Part of IMAGO DEI is the freedom of human will. As we ascend the rungs of the ladder of theosis, even near the top, we can willingly jump to the bottom. So great is God's respect for human will that a faith formation instructor even informed me that Heaven is a place that we are allowed to leave.
Your spiritual instructor is wrong or at least misleading. After death our choice is an eternal one: If we choose heaven we will never leave it, as our will is now fixed.
This is why one must not worry about the souls in hell "changing their minds" their will is set; they will never repent because they don't want to, as I understand it.
Because in Christ's parable, the rich man totally says to Abraham, "I f***ing love hedonism! I hope that all of my brothers act as selfishly as I do so that we can all burn together."
Leaving Heaven would necessarily entail turning away from one's true final end, and would thus constitute sin. But to be in Heaven is to have one's heart perfectly fixed on the Supreme Good, i.e. God's Will. "Be perfect as your Heavenly Father is perfect." So the wills of the blessed souls in Heaven are eternally fixed on God's Will and are therefore confirmed in good. Thus even the slightest sin is impossible in Heaven.
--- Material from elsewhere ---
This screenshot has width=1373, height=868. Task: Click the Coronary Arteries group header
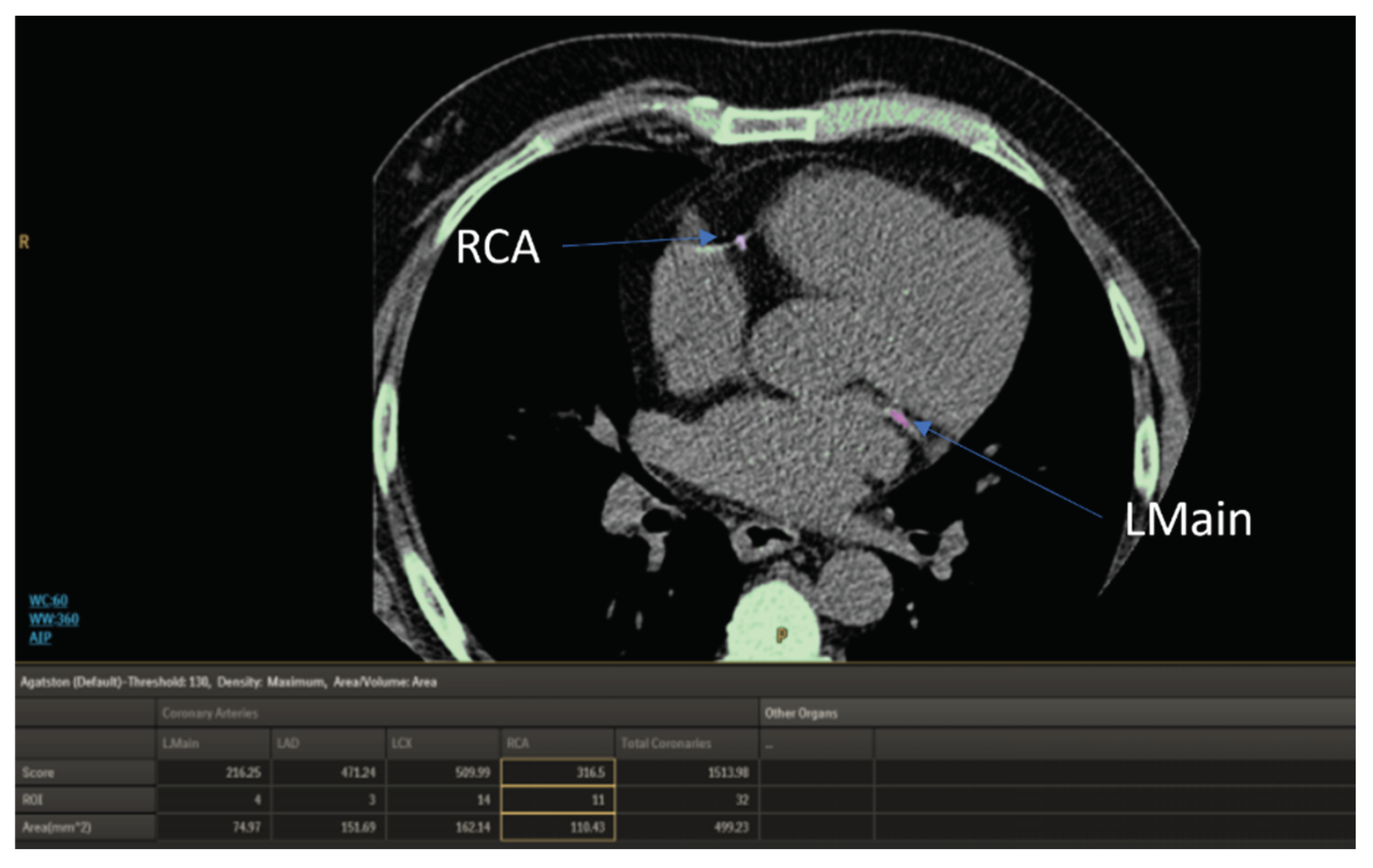coord(210,714)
Thus our reward is eternal. "I will see you again and your hearts will rejoice, and no one will take away your joy."
I trust you more than I trust my hometown faith formation, Mr. Niemeier, but there are obviously gaps in my knowledge of philosophy. Is there a part of the CATECHISM that I could reference until I understand final ends?
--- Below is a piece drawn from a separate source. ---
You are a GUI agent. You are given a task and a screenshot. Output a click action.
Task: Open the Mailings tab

http://www.vatican.va/archive/ccc_css/archive/catechism/p123a12.htm
Ranba is correct. You don't have to be a jingoist to see the disgrace in Liteky's actions:
https://m.youtube.com/watch?v=xFSum5gddx4
Many people assume that demons target us where we're weak.
The focus their attacks on areas where we're strong.
My only quibble is with this part: "Recently commissioned First Lieutenants " – in all branches of service, everyone commissions as a Second Lieutenant out of the service academies, and one has a minimum of 18 months, but more typically two years, before promoting to 1LT. Now, in some professional specialties (doctors, chaplains, lawyers) they do direct commission those folks at a higher grade, or they access them as a higher grade as soon as they complete initial training, but line officers progress from 2Lt other ranks normally. We don't do "battlefield" commissions or things like that these days. So maybe it's just word choice (he's certainly right about the pay though), but maybe he meant "recently promoted" or recently commissioned Second Lieutenants or maybe he meant "recently commissioned" but if by recent he means about 2 years that seems to be a stretch.
That's a valid point. I meant 2LT, not 1LT. I was not thinking, and apologize for the inaccuracy. Mom and Dad got married very soon after Dad stopped being Cadet Dad. I don't know when he made 1LT, exactly, because I think he was already Captain Dad by the time I knew what rank was.